‘Virei uma página’: Casagrande narra como ficou um mês sem beber e sem se drogar na Rússia

Por Walter Casagrande, para Época

Faço tratamento para dependência química há dez anos. Um tratamento muito complicado, porque ele não termina. A gente sempre acha que está bom, e de repente acontece alguma coisa que te mostra que você está longe. A minha rotina não é fácil. Segunda é o dia que eu vou para a terapia em grupo. Eu tenho que fazer a minha programação da semana e contar como foi meu fim de semana. Nos outros dias, eu só vou se quiser. E eu vou todos os dias em que não tenho trabalho para fazer. Vou às terças, quintas e sextas. Saio com minhas psicólogas para jantar, vou com elas ao cinema na quinta, mas deixo tudo programado por escrito para me controlar.

Na Copa de 2014, eu ainda bebia. Fiquei fazendo happy hour, bebendo. Não usava mais droga, mas o álcool estava presente, e com o álcool vinha aquele pensamento de usar a droga. Me internei por sete meses, de setembro de 2015 a março de 2016. Não de ficar totalmente preso. Eu saía para fazer as transmissões dos jogos, saía para ir ao cinema, mas sempre acompanhado da minha psicóloga. Saía para ir ao teatro, me divertir, mas ia e voltava com a psicóloga. Fiquei sete meses dormindo na clínica, participando de grupos terapêuticos.

Saí da internação na clínica em março daquele ano de 2016 e fui cobrir a Olimpíada aqui no Brasil. Fiz a Olimpíada legal, tranquilo, sem problema algum, até porque não saía do hotel a não ser para fazer os jogos. Só saía para o que precisava. Naquela época conheci a Baby [do Brasil], inclusive, e nós saímos para jantar todos os dias lá na última semana da Olimpíada. Todo dia. Ela ficou numa de me cuidar mesmo, de me ajudar. Nós não estávamos namorando. Eu tinha tido contato com ela por pouco tempo. Foi realmente coisa de amigos.

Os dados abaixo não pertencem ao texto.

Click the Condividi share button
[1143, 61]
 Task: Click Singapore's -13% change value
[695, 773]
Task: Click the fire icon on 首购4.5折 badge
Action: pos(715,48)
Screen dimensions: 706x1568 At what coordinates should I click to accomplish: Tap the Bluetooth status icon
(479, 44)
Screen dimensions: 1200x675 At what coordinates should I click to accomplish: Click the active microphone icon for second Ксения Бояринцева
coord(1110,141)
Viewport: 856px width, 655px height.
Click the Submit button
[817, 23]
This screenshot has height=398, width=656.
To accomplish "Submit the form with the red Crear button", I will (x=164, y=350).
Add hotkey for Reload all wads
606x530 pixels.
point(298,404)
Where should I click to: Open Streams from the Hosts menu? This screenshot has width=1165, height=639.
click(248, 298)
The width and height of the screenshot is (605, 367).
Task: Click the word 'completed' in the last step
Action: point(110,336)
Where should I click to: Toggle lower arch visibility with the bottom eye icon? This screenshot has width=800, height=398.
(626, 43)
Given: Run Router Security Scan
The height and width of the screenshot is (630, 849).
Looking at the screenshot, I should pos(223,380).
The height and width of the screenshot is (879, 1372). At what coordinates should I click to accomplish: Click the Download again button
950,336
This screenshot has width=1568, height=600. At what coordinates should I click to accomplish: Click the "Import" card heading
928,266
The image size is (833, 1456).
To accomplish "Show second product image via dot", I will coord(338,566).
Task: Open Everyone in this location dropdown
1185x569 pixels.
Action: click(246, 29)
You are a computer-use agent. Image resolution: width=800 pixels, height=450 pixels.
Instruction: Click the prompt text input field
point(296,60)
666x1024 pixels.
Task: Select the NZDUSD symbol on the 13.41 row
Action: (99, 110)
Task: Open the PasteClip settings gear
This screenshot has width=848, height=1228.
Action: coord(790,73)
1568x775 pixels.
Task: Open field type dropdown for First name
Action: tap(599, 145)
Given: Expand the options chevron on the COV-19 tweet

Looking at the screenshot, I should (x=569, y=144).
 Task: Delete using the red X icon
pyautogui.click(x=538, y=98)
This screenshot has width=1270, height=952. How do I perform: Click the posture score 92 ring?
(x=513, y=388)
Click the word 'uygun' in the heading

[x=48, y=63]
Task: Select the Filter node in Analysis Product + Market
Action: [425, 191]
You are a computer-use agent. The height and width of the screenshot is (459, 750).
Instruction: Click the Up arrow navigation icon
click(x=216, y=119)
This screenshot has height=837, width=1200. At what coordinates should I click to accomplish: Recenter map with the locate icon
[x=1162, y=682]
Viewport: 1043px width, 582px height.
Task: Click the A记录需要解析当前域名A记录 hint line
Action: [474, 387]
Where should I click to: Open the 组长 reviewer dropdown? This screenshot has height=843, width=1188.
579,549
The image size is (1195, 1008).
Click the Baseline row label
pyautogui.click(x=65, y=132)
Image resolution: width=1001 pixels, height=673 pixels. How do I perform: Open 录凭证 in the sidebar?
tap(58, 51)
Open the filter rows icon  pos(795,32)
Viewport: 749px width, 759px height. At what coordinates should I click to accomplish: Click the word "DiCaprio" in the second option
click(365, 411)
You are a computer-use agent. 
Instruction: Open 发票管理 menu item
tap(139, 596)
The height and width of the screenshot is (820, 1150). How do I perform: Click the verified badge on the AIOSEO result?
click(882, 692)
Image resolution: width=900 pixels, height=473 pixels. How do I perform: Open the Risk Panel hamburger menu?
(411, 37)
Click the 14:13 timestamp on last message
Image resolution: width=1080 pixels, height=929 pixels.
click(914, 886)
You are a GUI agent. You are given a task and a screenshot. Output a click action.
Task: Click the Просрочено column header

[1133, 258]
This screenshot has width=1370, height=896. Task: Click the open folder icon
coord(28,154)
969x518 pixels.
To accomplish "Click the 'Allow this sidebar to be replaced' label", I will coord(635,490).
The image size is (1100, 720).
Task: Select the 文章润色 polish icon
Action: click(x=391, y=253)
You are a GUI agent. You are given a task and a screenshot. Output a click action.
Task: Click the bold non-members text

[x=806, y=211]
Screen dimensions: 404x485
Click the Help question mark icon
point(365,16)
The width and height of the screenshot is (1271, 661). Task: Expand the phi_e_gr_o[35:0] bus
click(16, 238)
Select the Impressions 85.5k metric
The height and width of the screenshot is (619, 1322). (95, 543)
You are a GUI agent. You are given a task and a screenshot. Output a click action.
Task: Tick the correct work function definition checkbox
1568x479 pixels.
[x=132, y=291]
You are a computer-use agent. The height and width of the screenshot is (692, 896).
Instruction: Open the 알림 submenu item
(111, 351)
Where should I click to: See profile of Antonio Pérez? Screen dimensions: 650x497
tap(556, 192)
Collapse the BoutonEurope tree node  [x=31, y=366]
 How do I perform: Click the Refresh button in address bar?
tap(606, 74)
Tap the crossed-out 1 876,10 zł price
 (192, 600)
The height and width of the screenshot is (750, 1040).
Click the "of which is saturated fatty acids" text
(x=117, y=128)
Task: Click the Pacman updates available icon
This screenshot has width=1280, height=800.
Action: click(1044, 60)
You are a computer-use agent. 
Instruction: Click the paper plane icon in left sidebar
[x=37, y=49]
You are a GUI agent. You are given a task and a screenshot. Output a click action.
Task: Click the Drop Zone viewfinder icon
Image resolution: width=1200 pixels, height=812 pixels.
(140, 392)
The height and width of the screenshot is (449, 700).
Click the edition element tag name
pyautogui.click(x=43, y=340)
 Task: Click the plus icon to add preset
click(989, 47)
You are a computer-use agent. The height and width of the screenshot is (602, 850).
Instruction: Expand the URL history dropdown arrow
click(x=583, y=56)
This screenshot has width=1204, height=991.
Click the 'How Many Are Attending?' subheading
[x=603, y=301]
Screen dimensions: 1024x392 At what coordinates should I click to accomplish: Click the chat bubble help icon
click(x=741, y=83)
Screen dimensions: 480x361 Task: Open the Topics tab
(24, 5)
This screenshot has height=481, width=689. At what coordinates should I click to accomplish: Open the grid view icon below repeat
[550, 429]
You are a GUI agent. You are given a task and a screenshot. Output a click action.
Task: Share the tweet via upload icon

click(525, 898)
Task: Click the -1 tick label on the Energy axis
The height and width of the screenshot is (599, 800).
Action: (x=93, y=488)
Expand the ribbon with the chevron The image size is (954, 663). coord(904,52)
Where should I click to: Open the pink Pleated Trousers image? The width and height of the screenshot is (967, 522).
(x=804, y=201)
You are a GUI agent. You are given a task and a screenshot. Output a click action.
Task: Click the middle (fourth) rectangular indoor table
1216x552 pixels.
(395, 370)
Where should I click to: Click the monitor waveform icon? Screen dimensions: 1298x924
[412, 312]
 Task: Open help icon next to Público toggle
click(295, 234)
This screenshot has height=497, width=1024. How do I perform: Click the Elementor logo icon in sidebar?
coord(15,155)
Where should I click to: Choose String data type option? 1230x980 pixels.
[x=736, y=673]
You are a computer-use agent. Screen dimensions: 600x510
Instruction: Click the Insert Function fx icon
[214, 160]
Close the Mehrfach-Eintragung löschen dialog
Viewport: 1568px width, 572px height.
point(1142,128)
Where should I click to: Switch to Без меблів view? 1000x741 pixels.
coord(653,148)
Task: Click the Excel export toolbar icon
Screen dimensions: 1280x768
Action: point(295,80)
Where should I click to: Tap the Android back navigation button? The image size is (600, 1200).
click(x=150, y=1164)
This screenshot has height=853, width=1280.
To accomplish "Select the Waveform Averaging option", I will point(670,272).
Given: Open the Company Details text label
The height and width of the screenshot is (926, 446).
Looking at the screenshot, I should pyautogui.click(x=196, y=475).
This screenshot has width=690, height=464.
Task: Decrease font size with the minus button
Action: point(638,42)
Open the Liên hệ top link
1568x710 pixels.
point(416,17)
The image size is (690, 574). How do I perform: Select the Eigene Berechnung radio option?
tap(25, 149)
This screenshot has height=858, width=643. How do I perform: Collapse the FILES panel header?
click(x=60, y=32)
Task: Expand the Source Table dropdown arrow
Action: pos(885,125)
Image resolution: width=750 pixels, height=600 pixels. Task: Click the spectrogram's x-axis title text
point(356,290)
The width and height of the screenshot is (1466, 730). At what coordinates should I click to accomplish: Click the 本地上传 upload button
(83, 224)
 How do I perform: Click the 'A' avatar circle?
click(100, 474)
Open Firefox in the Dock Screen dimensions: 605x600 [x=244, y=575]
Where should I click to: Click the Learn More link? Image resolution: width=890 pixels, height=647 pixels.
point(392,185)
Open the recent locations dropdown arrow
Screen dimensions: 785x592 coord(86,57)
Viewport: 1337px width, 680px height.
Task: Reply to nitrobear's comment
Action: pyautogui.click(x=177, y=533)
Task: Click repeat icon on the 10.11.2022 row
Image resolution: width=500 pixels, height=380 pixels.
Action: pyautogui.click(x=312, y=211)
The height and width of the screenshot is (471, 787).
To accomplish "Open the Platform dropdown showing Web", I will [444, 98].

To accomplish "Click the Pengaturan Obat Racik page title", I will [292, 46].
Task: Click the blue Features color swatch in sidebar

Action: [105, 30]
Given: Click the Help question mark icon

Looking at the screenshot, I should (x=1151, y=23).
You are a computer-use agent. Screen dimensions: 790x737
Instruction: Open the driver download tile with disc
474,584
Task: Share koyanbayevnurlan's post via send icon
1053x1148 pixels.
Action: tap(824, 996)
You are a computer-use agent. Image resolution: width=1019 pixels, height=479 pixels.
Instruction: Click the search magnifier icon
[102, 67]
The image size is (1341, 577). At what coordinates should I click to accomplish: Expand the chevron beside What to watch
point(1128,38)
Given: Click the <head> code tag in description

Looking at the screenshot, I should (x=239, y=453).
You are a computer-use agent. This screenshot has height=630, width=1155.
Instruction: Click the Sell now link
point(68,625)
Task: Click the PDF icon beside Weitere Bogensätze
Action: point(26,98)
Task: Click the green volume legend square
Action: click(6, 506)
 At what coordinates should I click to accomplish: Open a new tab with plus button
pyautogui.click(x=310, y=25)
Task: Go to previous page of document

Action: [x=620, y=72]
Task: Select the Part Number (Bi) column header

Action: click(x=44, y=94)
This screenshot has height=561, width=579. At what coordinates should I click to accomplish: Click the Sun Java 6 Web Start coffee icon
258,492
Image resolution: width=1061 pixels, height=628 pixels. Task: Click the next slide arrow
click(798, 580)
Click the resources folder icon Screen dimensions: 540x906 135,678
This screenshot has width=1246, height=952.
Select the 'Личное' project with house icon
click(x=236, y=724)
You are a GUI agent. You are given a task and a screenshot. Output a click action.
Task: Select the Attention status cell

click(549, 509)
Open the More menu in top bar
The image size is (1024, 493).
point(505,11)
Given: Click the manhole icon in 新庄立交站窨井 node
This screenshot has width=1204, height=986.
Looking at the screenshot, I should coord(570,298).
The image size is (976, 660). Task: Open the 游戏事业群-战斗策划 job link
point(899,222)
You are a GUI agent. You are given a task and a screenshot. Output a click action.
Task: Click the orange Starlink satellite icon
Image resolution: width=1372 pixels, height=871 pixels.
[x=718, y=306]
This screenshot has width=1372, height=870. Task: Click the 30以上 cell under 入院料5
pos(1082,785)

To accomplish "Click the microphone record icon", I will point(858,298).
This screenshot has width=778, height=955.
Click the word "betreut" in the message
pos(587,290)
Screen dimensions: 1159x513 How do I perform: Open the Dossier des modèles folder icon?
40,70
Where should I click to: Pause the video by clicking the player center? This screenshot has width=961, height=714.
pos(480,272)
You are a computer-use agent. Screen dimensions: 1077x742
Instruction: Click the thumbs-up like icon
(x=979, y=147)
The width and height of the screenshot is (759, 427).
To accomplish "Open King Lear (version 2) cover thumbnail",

No último dia, de encerramento da Olimpíada, eu tinha dois ingressos para assistir à final entre Brasil e Alemanha. Avisei minha psicóloga, ela foi para o Rio, e nós fomos eu, minha psicóloga e a Baby. Me toquei ali que tinha sido o primeiro evento que eu tinha passado sóbrio. Foi na Olimpíada de 2016. Mas ela foi no Brasil, então eu tinha recursos de psicólogos, amigos, tinha toda ajuda. Eu precisava de um evento grande, uma Copa do Mundo fora do Brasil, para que eu mesmo tivesse de resolver as coisas. Aí, sim, eu ia me sentir num patamar mais evoluído.